AUSTIN, Texas (10/7/14)--The deadline for merchants to upgrade their payment systems with chip-card technology-enabled equipment is a year off. But even with 12 more months of lead time, there's a growing concern that many retailers still won't be ready when Oct. 1, 2015, arrives.
Part of the holdup might be that retailers are underestimating the time and expense it will take for them to make the upgrades, which could include both hardware and software modifications (CreditCards.com Sept. 30).
Chuck Winter, an information technology specialist at global consulting firm North Highland, told the Austin, Texas-based CreditCards.com that there's been a lack of focus from merchants on making the upgrades and that, because merchants in general aren't seeing the cards coming into their stores, there's a reluctance to install the new technology.
The Credit Union National Association maintains that while technologies such as EMV and tokenization may help begin to curb the growing problem of data security, ultimately, these technologies alone are inadequate to address the exploding problem of breaches of consumer financial information through retailers' systems.
CUNA strongly argues that if the U.S. Congress wants to stanch the data flow, it must impose on merchants the same magnitude of strict regulations on payment data protection that financial institutions must meet, especially because the majority of breaches occur at retailers' stores.
"EMV, tokenization and other technologies are critical to the innovation of the payments system; however, the key role for Congress to play in addressing the issue of merchant data breaches is to make sure all of the participants are playing by the same set of rules, and that merchants that permit breaches to occur are responsible for the costs incurred by others," CUNA wrote in a letter to the House Financial Institutions subcommittee on financial institutions and consumer credit in March.

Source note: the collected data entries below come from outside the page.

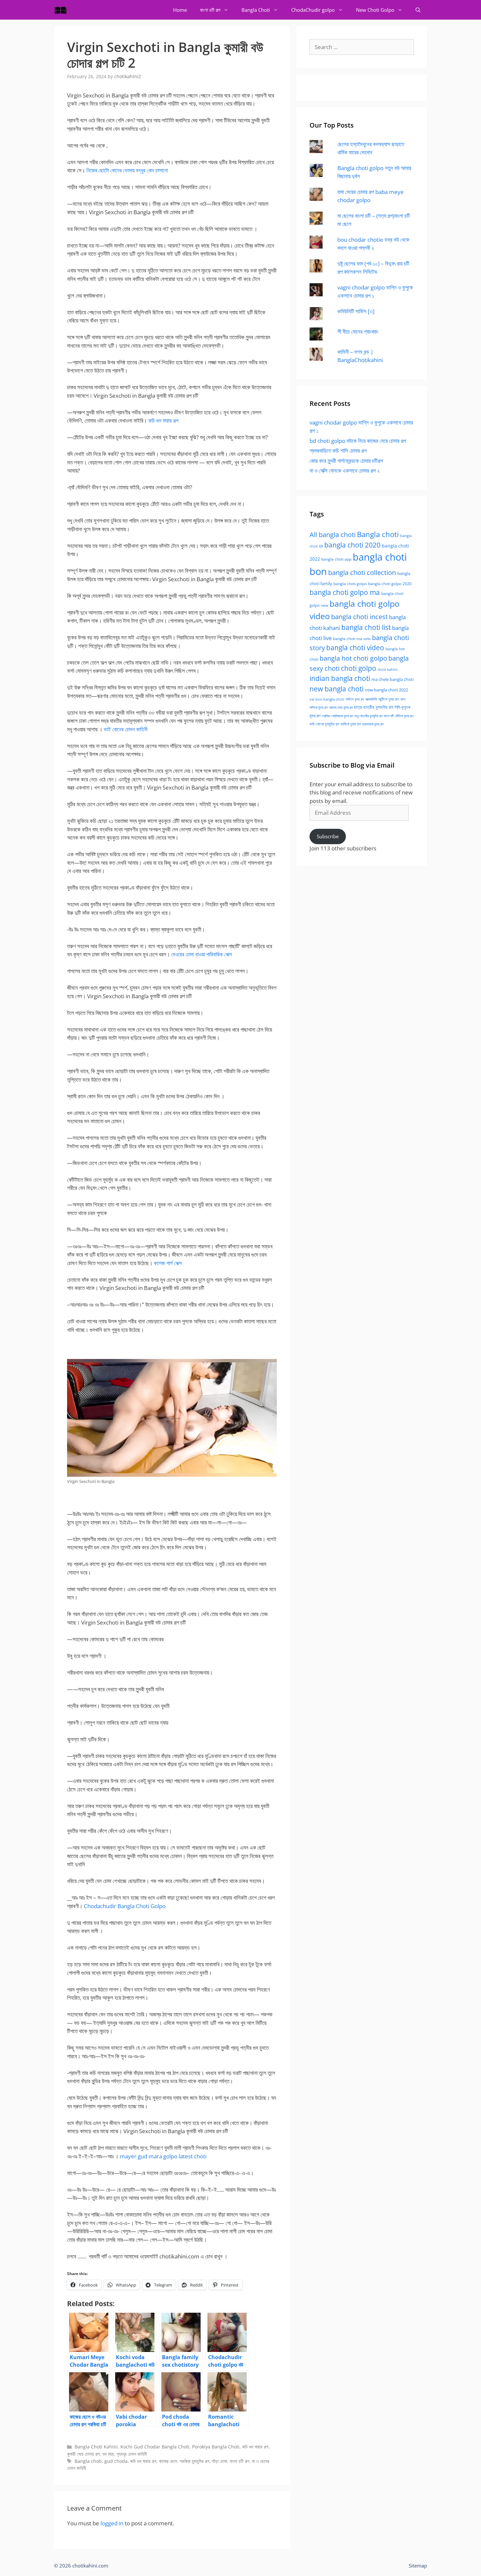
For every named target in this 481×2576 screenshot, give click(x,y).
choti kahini (388, 669)
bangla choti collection (362, 572)
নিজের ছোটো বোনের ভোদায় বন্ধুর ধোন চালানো (127, 170)
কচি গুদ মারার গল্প (163, 420)
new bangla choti (337, 688)
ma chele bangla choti (392, 679)
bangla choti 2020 (352, 544)
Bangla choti (88, 2461)
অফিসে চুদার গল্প (355, 699)
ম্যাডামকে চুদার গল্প (372, 724)
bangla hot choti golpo (353, 658)
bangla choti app (336, 559)
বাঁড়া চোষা (219, 2461)
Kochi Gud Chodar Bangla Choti (154, 2447)
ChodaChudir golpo (313, 10)
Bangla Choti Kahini (96, 2447)
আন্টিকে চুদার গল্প (388, 699)
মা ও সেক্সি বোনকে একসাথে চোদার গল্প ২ (345, 470)
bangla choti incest (359, 616)
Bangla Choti (255, 10)
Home (180, 10)
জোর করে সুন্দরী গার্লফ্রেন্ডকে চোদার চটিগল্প (346, 460)
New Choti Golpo (375, 10)
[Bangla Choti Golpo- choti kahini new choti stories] (62, 10)
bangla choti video (355, 647)
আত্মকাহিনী (371, 699)
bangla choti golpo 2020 (390, 583)
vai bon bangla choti (327, 699)
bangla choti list (366, 627)
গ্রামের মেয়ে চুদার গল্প (341, 707)
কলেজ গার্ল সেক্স (168, 1263)
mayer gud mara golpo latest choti (163, 2156)
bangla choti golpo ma (345, 592)
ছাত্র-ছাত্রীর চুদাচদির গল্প (373, 707)
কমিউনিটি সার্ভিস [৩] (356, 311)
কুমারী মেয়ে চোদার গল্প (83, 2454)
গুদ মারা (108, 2454)
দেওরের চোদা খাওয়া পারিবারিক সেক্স (201, 954)
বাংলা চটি (389, 716)
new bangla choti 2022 (386, 690)
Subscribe (328, 836)
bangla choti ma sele (352, 638)
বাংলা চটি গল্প (210, 10)
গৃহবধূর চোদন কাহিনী (131, 2454)
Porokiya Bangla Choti (216, 2447)
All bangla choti (333, 534)
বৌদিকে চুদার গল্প (404, 716)
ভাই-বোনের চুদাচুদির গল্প (324, 724)
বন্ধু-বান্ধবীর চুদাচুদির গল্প (368, 716)
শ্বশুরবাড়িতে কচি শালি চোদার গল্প (338, 450)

Meanwhile, there seems to be a question about whether this basic first step will even be taken by some merchants.
Despite its prevalence in foreign markets such as Europe, where more than 80% of cards contain EMV chips and more than 95% of card readers are equipped with the technology, widespread implementation of EMV in the United States still appears a long way off (CreditCards.com).
Further, even if there's a rush to make the upgrades to payment systems in the months leading up to the 2015 deadline, which, according to Winters, could certainly occur, it's possible the companies that produce the technology will not be able to keep up with the demand, forcing further delays in implementation.
It also seems many small businesses have not yet bought into the changes, in part because they aren't sure of the demand for the use of the technology, the credit card website said.
Shannelle Armstrong-Fowler, owner and chief stylist at plus-size bridal boutique Haute & Co. in Chicago, told Creditcards.com that it's important for her to understand the cost implications before making the upgrades. However, unless and until retailers upgrade their systems with the EMV technology by next year's deadline, they will be liable for any counterfeit fraud that takes place at their stores if an EMV card is presented.
Small businesses also may hesitate to make the upgrades because they don't yet feel it's necessary.
Big-box stores such as Wal-Mart and Target may already have equipped their checkout terminals with EMV technology, which will continue to serve mag-stripe-only cards, but the smaller operations that have not historically had issues with fraud may not believe it's worth the cost.
Those smaller companies may soon find themselves in a fraudster's crosshairs, however, especially if the larger companies bolster their security systems with updated equipment.